Esa división de los católicos perduró durante toda la Restauración, donde teníamos, por un lado, a los católicos asentados en el sistema, o sea, a los alfonsinos; por otro a los carlistas de toda la vida, que en mi tierra valenciana les llamaban “purets” (los puros), a los que les salieron varios brazos disidentes: los integristas de Ramón Nocedal (Partido Católico Nacional) y los nacionalistas vascos y catalanes, hijos de la frustración por las derrotas carlistas, pero tan “católicos” y antiliberales como sus ancestros. O sea, íbamos de división en división.
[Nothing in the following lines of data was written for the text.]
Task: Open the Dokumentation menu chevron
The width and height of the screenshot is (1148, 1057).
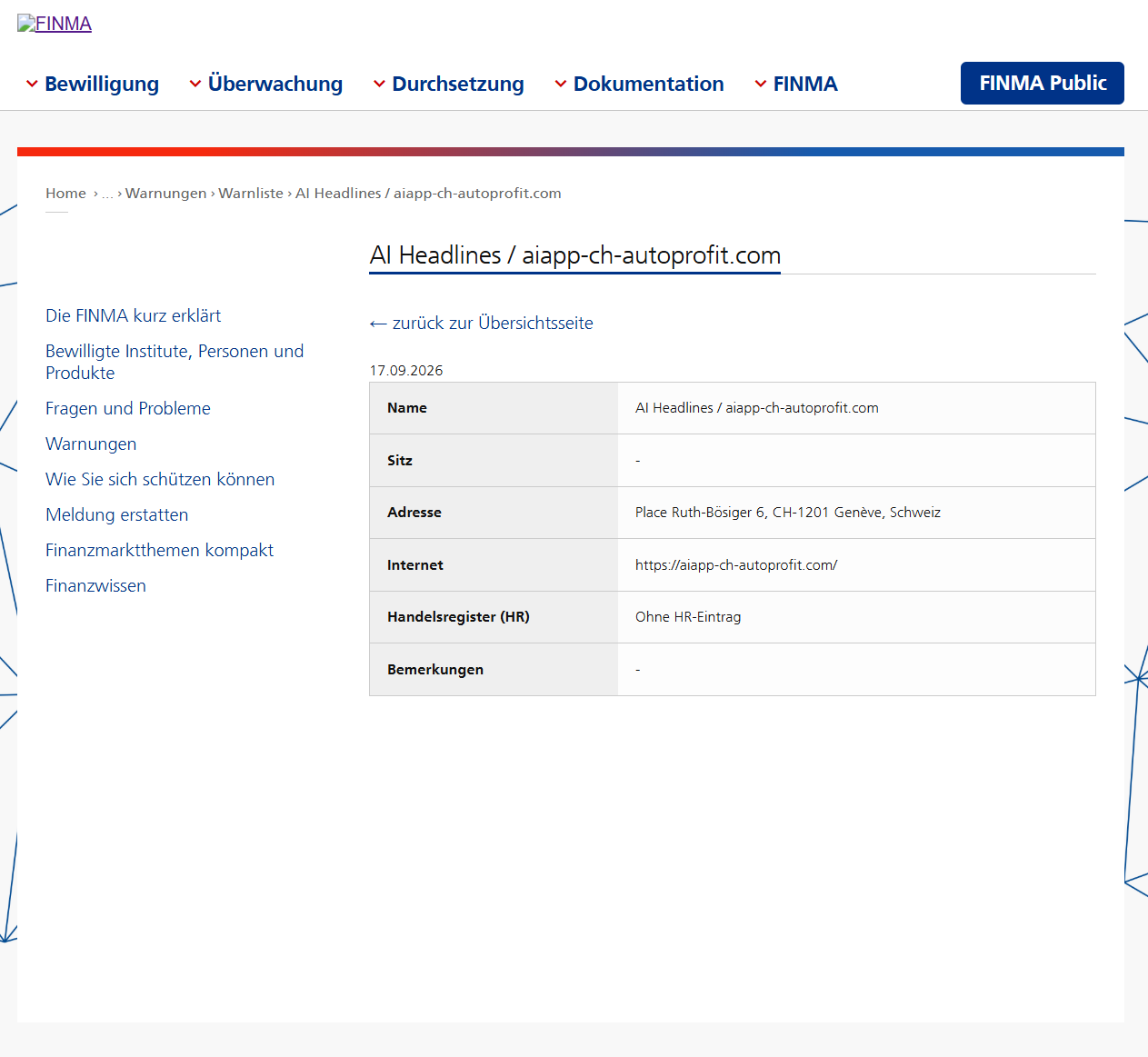Action: 561,84
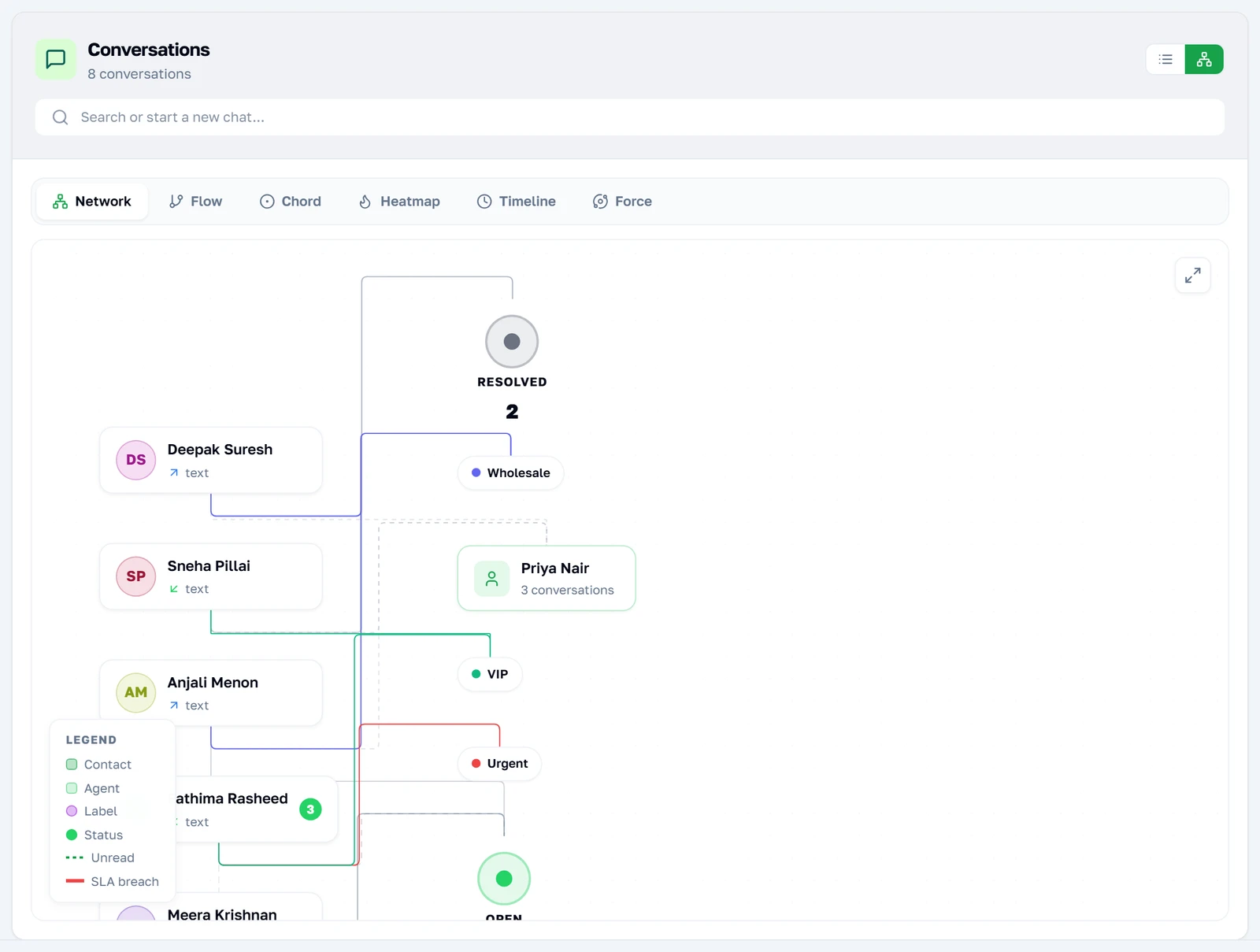Click the DS avatar for Deepak Suresh
The width and height of the screenshot is (1260, 952).
coord(136,460)
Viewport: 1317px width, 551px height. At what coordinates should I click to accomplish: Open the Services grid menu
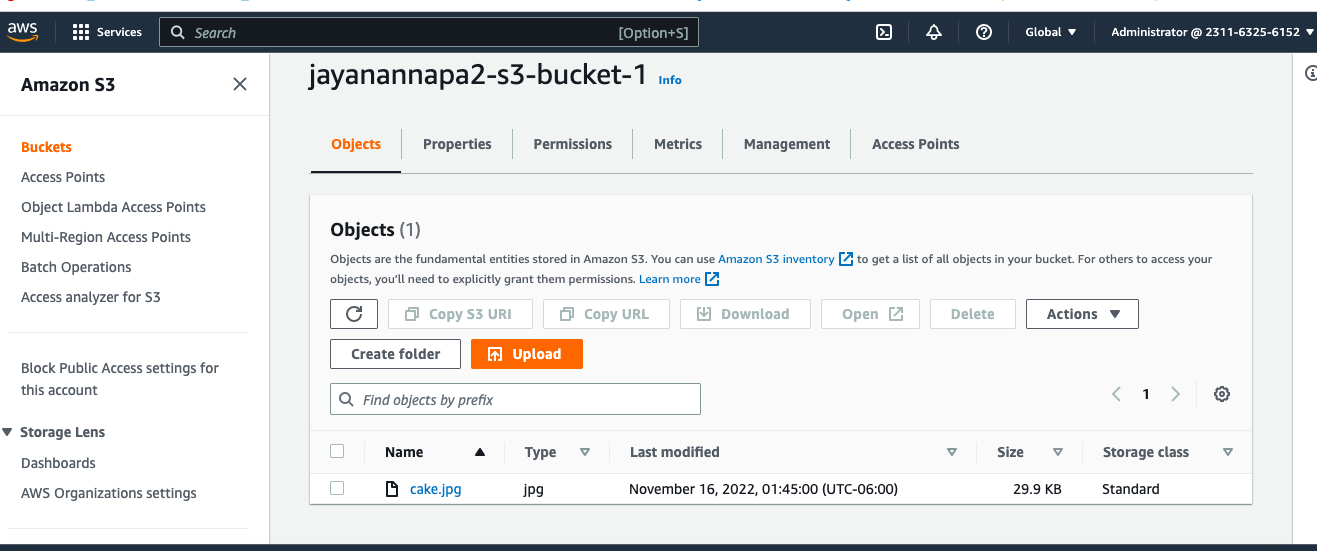tap(107, 32)
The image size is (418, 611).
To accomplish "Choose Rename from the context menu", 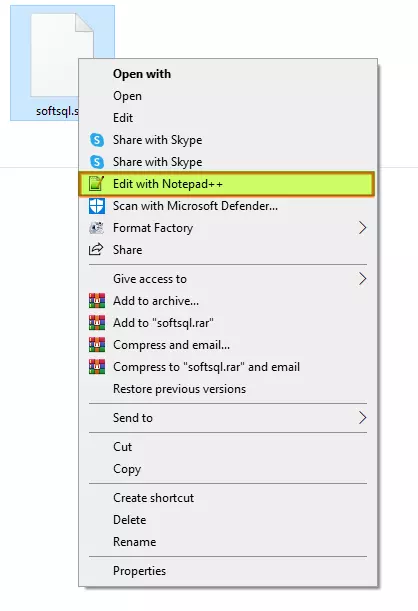I will 134,542.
Llegamos a la Segunda República, tan desquiciada como la primera, pilotada por un Manuel Azaña rencoroso y sectario. Para hacer frente a su sectarismo venenoso, don Ángel Herrera, viendo el lamentable estado en que se hallaba políticamente la grey fiel a la Iglesia, se lanzó a la inmensa tarea, con sus propagandistas de la ACNdeP, aquellos de entonces, que poco tienen que ver con los blanditos de ahora, a crear un partido católico ex novo (la CEDA, Confederación Española de Derechas Autónomas), con principios y técnicas innovadoras, propias de aquellos tiempos que se debatían entre la democracia liberal, el comunismo y el fascismo.
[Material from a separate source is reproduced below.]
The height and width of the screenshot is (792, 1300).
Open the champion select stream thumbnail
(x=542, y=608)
La CEDA, que pronto llegó a ser un gran partido de masas, era distinta y enfrentada a la Comunión Tradicionalista, la Lliga catalana y el PNV aranista, pero no tardó en salirle una desidencia más dentro del amplio abanico católico: Renovación Española, de Antonio Goicoechea, en la que rápidamente destacó el combativo José Calvo Sotelo, ex-ministro de la dictadura de Primo de Rivera. Goicoechea había sido uno de los principales promotores del partido Acción Popular, origen de la CEDA, pero ante la tibieza de Herrera Oria y Gil Robles en la cuestión monárquica aunque seguían siendo monárquicos de corazón (se declararon accidentalistas, o sea que en apariencia les daba igual Juana que su hermana), rompió con sus antiguos correligionarios y alzó banderín de enganche alfonsino en lucha abierta contra la República y los partidos que se disputaban el sufragio de la gente que iba a misa. Todo muy fraterno.
No sé si debería incluir en este apartado fraccionalista del voto católico al partido Agrario de Martínez de Velasco, aunque éste obedecía más a intereses de los grandes terratenientes que a sentimientos religiosos.
En fin. Que eso de dividirnos por un quítame allá esa paja no es de hoy, ni siquiera de ayer. Que los católicos nos lo montamos genial peleándonos ante las urnas. Pero no somos los únicos que nos dividimos y enfrentamos entre nosotros. Para cerciorarnos de que en todas parten cuecen habas, basta echar una ojeada por ahí fuera. Por ejemplo, miremos a los comunistas, que no ganan para rupturas en plena decadencia del marxismo. Como no están bastante rotos y alicaídos, surge de repente, por la izquierda de la izquierda, una tropilla al modo de Podemos intentando resucitar al cadáver que otros están enterrando. Flor de un día, o de temporada, con tan poca afición españolista que no pronuncian la palabra España ni aunque se lo mande el médico.
Me atrevo a vaticinar que, pese al ruido que arman, finalmente no llegarán muy lejos. Descontentos siempre habrá y podrán aprovecharse de ellos, pero la gente, en general, no está por aventuras exóticas y peligrosas, aunque la fatiga y desgaste de los viejos partidos pueda ofrecer alguna oportunidad a los emergentes. De todas formas la política es lo que es y no obra milagros. Lo veremos con el tiempo.